LNG from the U.S. is set to do battle in Europe but Russia's Gazprom is setting the stage, preparing a cold reception for the super-cooled gas set to cross the Atlantic.
A weakened rouble has lowered Gazprom's production costs by one-fifth, while its profits on dollar-denominated gas sales to Europe last year doubled in rouble terms. Gazprom has managed to increase sales despite a push by the EU to curb Russian energy imports, using discounts, renegotiation of unpopular oil-linked contracts and gas sales via auctions.
Spurring Gazprom's charm offensive is a looming showdown as a wave of U.S. gas is set to reach Europe's shores beginning next year.
U.S. exporters led by Cheniere Energy Inc. are expected to have 83 billion cubic meters (Bcm) of gas ready for sale by 2019. That's about 20% of Europe's current annual gas needs. That threatens to exacerbate already significant global gas oversupply, with new producers squaring up against established players for market share and driving prices lower.
"We are at the start of a new chapter in European gas markets," Fatih Birol, executive director at the International Energy Agency (EIA), said recently as the U.S. and other suppliers fight to gain access.
But Gazprom for now appears confident it can see off the challenge and even raise its European market share, which stood at 31% in 2015, helped by declining output in Europe, primarily in the Netherlands and Britain.
As U.S. producers crank up exports, more than a dozen LNG cargoes have been exported, yet so far just one has reached Europe as other markets offer better returns.
"Longer-term, Asia will remain more attractive for U.S. gas.

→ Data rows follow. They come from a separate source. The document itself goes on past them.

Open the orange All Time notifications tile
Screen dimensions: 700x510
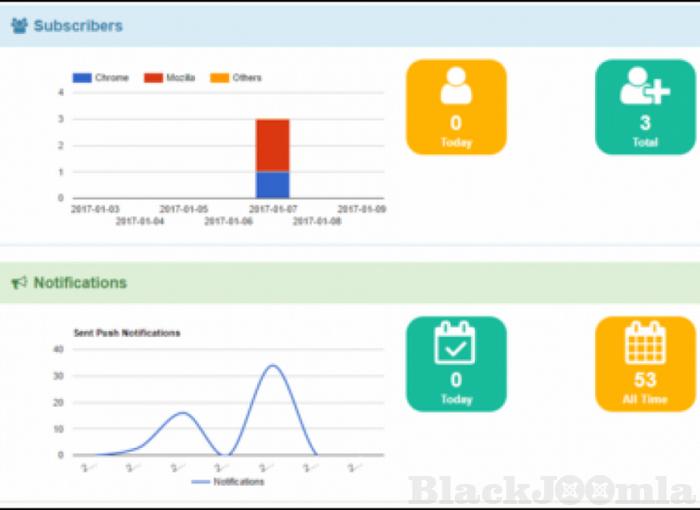644,363
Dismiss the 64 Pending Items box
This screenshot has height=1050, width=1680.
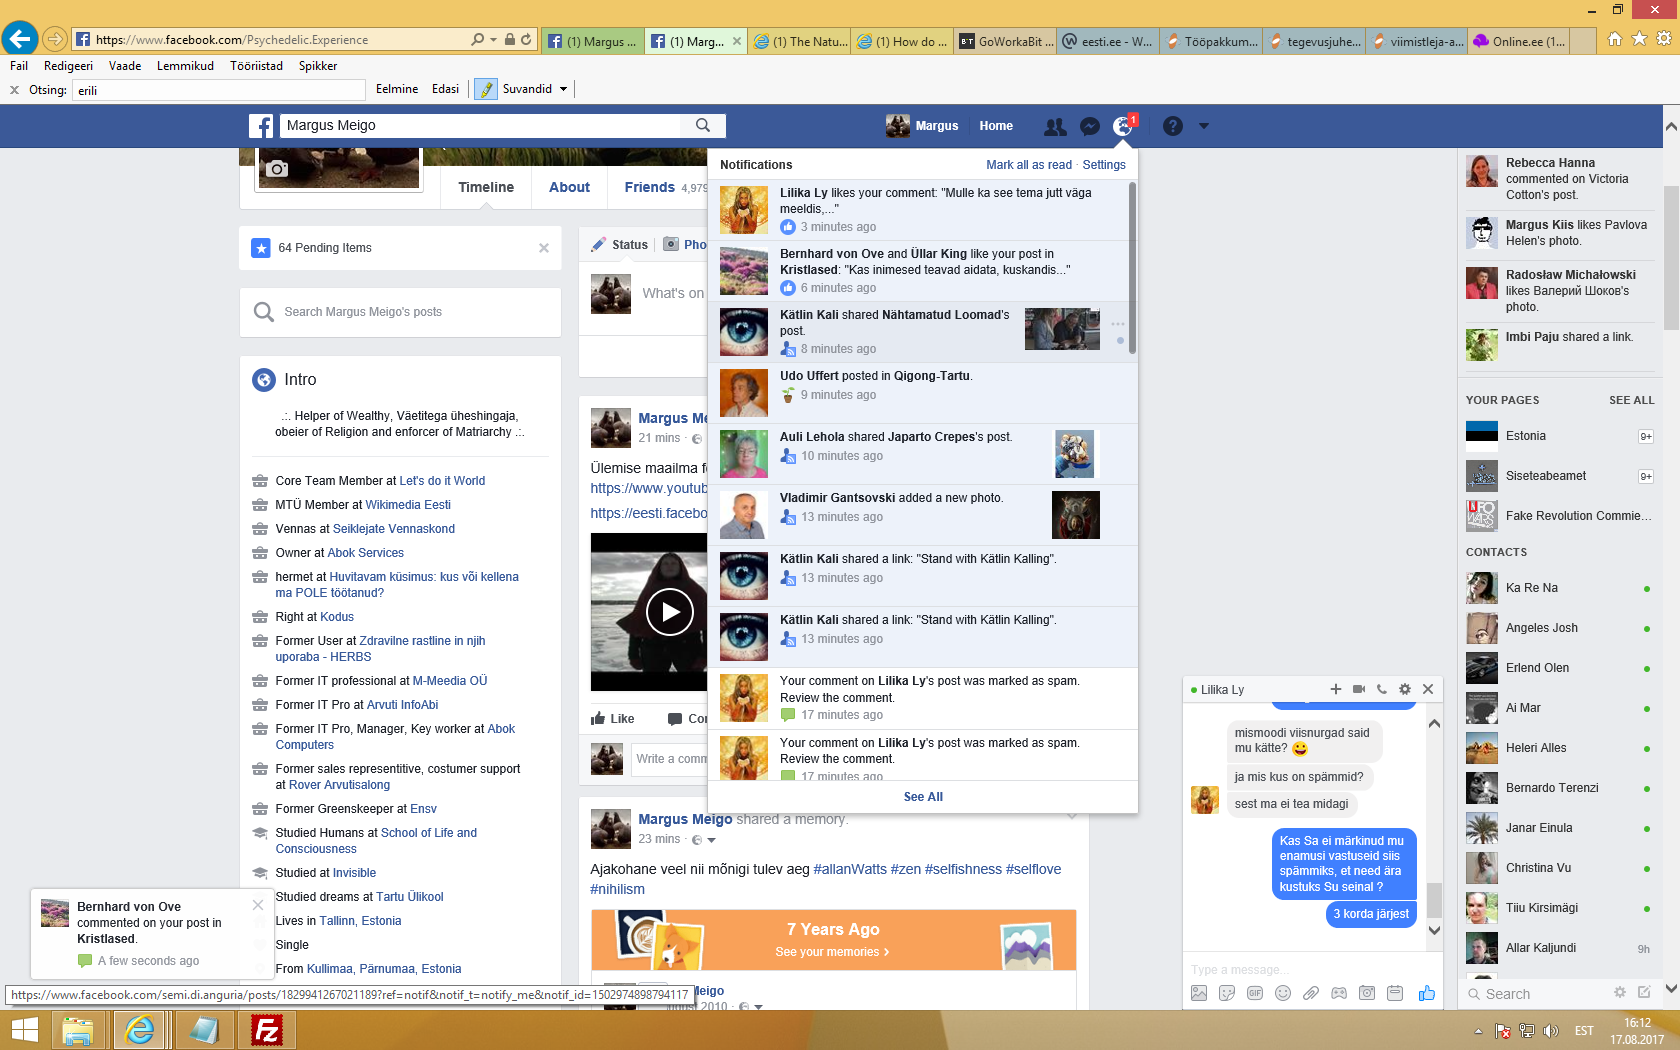[544, 248]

No U.S. businessman in the right state of mind--being already heavily indebted and having put all his assets as collateral with banks--will deliver gas to Europe at a loss," Gazprom's Deputy CEO Alexander Medvedev told Reuters last week.
Lesson Learned?
However, Gazprom has been wrong before. A few years ago it was similarly skeptical about the threat posed by the rise of U.S. shale gas and oil.
CEO Alexei Miller said, at the time, that unconventional gas was expensive to produce and would not be a game-changer in the global energy market. That was a serious miscalculation and proved costly as Gazprom was forced to shelve development of one of the world's largest gas fields, Shtokman, as shale rapidly wiped out U.S. needs for gas imports.
Russian President Vladimir Putin subsequently urged Gazprom to rethink its long-term export policy to take advantage of rising demand in Asian markets.
But as the company's pivot to Asia drags, Gazprom has looked to bolster demand in Europe through discounting and renegotiating its 25-year oil-linked supply deals.
After years of tough negotiations, it has reached deals with long-term buyers including France's Engie and Germany's Uniper, a unit of E.ON.
Cheaper oil prices have helped lower Russian gas prices, and that has spurred demand, with Gazprom deliveries to Europe and Turkey up 20% in 2016's first quarter.
"Russian gas is low-cost and will remain below U.S. gas prices," said Claudio Descalzi, CEO of Italy's Eni, the biggest buyer of Russian gas in Europe.
And Gazprom seems willing to fight for greater share of the EU market, given dwindling sales in former Soviet states, and still-distant prospects of piping gas to China, according to Poland's Centre for Eastern Studies.
Price Focus
European gas hub prices stand at around 35 pence/therm currently. A fall to 21 pence would hurt Gazprom's margins but, more critically, would make it unprofitable for U.S. supplies to cross the Atlantic.
As much as half the production capacity of U.S. LNG players could be shut-in during the summer and at other times if Gazprom simply keeps flowing gas to Europe at current rates, said analyst Stephen O'Rourke at consultancy Wood Mackenzie.
Gazprom has 100 Bcm per year of spare production capacity at its disposal, or roughly one-quarter of Europe's annual needs, according to the Oxford Institute of Energy Studies.
And like Saudi Arabia has done in oil, Gazprom has shown it can use its market dominance to squeeze its competitors.
After Lithuania opened its Independence LNG import terminal at the end of 2014, for example, Gazprom cut prices to Lithuania and has held an auction for the Baltic states in a bid to boost consumption.
Estonia also took more gas from Russia earlier this year, taking advantage of Gazprom prices that were down by about 45%, data from grid operator Elering showed.
"We have such low production costs that we will always be able to cut the selling price by a dollar or two when it comes to fighting off a rival," said a senior source at Gazprom.
Gazprom might win the war but it cannot win every battle.
Ukrainian state energy firm Naftogaz recently said it would likely ignore a Russian offer of gas supplies for next winter, citing prices it said were higher than those offered from Europe.
However, an all-out offensive to grab continental market share by lowering prices would have a cost for Gazprom, too. It would not only squeeze Gazprom's own profits, but would also risk drawing strong political reaction from the European Commission and EU states.
As a result, Gazprom is likely to keep supplies steady at current levels hoping to see off any new wave of U.S. LNG project investment, said Anna Galtsova, associate director at IHS' Russian and Caspian Energy group.